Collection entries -
• • • • •

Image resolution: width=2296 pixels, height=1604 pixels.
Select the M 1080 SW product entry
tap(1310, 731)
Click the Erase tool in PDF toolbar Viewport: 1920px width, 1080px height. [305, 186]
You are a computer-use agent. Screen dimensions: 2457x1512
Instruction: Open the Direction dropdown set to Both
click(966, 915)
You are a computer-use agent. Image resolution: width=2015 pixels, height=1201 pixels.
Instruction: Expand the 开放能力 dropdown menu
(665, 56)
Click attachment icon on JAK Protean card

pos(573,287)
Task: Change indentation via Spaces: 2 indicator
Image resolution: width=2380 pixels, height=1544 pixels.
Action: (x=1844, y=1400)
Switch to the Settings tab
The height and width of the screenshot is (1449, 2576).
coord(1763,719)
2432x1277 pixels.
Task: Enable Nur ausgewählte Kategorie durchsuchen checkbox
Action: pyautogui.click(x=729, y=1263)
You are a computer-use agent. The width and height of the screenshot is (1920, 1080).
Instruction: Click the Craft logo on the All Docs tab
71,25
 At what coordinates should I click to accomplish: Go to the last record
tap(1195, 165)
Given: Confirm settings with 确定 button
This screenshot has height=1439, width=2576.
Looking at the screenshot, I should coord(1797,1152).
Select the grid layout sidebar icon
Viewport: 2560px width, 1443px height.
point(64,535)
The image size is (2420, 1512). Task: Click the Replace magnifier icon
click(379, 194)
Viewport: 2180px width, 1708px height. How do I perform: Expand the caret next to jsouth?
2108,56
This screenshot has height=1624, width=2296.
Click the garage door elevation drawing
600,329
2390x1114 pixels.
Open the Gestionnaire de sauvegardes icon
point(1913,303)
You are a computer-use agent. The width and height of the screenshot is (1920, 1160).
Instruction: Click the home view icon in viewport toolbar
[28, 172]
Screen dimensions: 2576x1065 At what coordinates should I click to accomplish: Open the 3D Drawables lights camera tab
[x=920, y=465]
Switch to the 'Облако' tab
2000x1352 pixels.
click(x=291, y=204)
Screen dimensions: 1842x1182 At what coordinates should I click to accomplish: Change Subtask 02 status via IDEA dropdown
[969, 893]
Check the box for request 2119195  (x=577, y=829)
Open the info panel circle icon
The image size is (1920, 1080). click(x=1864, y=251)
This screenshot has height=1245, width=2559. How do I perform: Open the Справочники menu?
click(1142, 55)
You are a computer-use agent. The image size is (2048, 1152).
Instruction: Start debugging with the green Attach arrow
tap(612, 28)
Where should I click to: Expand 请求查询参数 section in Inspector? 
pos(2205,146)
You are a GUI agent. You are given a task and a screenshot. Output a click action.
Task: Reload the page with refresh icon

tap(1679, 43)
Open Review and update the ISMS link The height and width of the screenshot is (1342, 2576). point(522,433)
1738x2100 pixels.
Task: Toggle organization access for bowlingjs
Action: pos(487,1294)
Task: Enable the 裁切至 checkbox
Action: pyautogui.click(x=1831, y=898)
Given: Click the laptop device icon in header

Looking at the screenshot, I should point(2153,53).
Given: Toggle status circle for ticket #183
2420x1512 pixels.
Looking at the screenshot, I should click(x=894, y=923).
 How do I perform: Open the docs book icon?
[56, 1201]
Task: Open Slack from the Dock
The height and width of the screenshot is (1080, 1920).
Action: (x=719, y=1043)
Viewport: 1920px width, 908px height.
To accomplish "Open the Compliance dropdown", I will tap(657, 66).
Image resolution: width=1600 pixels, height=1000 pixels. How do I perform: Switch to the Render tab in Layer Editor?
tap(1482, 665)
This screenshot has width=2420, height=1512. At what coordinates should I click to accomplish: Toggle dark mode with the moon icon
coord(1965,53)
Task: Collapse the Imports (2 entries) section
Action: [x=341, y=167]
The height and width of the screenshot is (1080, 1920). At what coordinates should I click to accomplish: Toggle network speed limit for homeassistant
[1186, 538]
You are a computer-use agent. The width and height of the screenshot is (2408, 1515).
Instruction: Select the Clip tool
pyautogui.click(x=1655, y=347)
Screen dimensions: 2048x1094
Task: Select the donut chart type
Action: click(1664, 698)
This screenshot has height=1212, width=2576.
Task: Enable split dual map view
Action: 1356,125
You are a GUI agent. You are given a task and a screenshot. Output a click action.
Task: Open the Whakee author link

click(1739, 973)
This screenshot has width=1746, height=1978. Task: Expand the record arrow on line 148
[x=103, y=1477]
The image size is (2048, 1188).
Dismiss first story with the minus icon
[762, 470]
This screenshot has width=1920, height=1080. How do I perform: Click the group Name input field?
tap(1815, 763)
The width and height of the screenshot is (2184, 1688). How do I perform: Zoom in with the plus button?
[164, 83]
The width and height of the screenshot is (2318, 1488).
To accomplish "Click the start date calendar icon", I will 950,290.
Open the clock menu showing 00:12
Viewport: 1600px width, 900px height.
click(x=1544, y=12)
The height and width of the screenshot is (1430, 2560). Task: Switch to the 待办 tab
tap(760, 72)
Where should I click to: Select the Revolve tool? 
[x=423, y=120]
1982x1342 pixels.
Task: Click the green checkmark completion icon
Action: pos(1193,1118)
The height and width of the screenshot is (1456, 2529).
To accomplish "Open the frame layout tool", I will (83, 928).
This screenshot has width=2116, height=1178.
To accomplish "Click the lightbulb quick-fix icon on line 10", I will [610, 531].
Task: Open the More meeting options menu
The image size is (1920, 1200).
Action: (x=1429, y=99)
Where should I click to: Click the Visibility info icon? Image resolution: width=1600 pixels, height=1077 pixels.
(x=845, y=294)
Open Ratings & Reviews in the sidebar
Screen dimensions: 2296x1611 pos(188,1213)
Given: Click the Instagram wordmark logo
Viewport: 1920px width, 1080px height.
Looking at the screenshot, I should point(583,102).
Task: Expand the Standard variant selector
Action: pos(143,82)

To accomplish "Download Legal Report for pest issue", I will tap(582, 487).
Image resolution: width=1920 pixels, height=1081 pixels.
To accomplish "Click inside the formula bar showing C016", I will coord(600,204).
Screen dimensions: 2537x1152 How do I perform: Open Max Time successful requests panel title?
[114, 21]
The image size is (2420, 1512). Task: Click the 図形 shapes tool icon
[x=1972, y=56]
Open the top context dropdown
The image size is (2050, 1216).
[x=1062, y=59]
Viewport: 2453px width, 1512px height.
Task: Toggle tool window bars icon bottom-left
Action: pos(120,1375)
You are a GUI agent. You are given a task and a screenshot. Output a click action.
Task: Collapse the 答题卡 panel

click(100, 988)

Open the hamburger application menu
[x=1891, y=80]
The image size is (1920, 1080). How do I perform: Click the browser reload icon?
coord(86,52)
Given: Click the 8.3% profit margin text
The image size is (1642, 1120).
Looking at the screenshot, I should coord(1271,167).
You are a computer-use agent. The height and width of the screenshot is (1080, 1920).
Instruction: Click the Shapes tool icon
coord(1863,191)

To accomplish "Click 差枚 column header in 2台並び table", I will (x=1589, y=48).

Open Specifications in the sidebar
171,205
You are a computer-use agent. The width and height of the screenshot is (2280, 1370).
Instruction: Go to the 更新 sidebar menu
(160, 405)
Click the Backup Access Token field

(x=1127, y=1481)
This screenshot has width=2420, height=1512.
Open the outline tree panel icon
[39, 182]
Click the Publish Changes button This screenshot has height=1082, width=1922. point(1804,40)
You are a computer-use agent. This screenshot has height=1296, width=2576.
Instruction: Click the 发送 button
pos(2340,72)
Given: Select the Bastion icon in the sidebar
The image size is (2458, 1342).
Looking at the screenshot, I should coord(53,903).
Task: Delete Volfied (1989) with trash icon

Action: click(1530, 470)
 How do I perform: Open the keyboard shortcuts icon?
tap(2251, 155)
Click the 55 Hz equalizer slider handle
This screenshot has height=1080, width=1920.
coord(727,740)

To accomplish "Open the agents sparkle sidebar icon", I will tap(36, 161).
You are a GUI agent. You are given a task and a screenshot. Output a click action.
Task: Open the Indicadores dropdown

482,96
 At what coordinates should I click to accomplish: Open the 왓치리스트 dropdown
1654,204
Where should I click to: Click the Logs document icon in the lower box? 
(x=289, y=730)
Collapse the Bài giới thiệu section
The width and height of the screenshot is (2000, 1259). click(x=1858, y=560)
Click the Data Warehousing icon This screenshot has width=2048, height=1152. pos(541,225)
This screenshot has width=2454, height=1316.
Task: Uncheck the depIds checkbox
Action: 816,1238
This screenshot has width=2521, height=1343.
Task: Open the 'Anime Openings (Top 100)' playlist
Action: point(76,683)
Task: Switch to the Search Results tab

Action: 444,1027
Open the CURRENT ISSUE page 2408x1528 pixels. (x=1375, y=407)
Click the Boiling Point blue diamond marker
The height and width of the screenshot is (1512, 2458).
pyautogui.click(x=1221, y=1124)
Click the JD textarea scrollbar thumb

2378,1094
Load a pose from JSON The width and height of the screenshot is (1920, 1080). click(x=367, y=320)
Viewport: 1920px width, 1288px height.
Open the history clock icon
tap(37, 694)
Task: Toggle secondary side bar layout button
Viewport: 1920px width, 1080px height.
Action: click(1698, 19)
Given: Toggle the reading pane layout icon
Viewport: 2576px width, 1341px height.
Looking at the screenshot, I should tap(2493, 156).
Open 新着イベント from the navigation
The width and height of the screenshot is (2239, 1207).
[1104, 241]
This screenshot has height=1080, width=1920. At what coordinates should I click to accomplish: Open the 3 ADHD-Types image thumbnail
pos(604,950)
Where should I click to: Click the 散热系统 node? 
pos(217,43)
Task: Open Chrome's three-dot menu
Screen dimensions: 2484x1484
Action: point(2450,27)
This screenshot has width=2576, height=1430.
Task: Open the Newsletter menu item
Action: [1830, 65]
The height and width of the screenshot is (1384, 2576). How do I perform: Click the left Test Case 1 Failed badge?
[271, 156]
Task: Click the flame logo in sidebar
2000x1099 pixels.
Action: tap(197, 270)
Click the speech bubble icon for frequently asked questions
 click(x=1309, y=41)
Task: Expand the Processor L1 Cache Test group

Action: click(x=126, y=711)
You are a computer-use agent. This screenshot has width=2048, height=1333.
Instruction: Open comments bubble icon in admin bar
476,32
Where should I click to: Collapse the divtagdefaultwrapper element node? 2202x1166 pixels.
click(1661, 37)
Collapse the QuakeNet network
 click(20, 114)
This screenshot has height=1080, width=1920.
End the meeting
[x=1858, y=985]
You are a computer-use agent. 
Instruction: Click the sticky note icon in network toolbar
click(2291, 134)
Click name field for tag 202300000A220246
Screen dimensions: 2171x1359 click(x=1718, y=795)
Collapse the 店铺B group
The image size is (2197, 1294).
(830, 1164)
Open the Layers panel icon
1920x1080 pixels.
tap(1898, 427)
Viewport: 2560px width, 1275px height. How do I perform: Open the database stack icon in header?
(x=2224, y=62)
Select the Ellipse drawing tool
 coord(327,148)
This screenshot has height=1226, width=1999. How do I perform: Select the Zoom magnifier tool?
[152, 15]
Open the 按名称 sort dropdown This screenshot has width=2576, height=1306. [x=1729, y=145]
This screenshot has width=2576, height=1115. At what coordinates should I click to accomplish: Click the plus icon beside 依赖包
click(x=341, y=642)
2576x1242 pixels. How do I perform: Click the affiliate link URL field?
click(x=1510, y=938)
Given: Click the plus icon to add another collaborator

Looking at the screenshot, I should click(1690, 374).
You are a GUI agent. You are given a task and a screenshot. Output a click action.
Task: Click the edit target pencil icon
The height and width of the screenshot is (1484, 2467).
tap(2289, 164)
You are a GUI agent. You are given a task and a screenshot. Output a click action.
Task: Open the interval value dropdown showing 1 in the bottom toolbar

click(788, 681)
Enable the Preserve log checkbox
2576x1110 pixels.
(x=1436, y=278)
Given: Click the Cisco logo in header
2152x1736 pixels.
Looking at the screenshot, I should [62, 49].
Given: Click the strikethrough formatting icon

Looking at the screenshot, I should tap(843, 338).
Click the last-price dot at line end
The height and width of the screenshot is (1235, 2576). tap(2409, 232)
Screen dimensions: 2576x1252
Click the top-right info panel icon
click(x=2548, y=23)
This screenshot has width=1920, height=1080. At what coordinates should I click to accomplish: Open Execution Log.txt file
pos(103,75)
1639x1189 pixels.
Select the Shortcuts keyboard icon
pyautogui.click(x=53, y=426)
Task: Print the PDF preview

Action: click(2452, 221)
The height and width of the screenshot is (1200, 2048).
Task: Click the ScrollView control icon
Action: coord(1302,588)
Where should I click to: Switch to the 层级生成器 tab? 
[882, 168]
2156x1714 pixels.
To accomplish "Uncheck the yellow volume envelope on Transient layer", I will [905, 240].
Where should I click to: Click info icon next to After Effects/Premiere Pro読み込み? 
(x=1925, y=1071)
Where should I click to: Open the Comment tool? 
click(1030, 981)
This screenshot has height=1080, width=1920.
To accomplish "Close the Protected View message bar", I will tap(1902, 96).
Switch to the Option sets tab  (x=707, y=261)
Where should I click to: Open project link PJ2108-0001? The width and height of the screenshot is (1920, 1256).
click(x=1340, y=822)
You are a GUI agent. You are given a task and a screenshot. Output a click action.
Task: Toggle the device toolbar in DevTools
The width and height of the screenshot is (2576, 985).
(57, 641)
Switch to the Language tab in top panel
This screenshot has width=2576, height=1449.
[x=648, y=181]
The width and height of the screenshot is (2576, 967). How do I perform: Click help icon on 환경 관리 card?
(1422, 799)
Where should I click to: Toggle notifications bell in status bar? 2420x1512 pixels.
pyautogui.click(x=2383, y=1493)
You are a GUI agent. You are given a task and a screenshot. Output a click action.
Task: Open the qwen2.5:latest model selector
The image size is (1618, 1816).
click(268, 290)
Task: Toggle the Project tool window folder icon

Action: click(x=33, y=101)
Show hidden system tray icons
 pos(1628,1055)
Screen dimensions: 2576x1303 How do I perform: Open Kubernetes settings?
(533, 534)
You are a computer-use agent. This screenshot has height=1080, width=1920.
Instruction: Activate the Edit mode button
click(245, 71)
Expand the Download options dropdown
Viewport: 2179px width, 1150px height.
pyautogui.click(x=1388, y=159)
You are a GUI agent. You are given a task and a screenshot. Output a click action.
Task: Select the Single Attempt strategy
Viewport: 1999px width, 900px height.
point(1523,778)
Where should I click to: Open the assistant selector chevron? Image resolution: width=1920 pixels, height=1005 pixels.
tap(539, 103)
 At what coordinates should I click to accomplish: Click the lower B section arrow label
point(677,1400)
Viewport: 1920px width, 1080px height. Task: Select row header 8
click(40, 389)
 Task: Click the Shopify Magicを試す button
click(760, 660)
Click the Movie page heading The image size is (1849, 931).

• • • • •

Exercise aim -
Set down only the lines above that fall between the line holding "Instruction: Click the Shapes tool icon" and the line holding "Click the 55 Hz equalizer slider handle", inclusive, keeping each exact.

Response -
Instruction: Click the Shapes tool icon
coord(1863,191)

To accomplish "Click 差枚 column header in 2台並び table", I will (x=1589, y=48).

Open Specifications in the sidebar
171,205
You are a computer-use agent. The width and height of the screenshot is (2280, 1370).
Instruction: Go to the 更新 sidebar menu
(160, 405)
Click the Backup Access Token field

(x=1127, y=1481)
This screenshot has width=2420, height=1512.
Open the outline tree panel icon
[39, 182]
Click the Publish Changes button This screenshot has height=1082, width=1922. point(1804,40)
You are a computer-use agent. This screenshot has height=1296, width=2576.
Instruction: Click the 发送 button
pos(2340,72)
Given: Select the Bastion icon in the sidebar
The image size is (2458, 1342).
Looking at the screenshot, I should coord(53,903).
Task: Delete Volfied (1989) with trash icon

Action: click(1530, 470)
 How do I perform: Open the keyboard shortcuts icon?
tap(2251, 155)
Click the 55 Hz equalizer slider handle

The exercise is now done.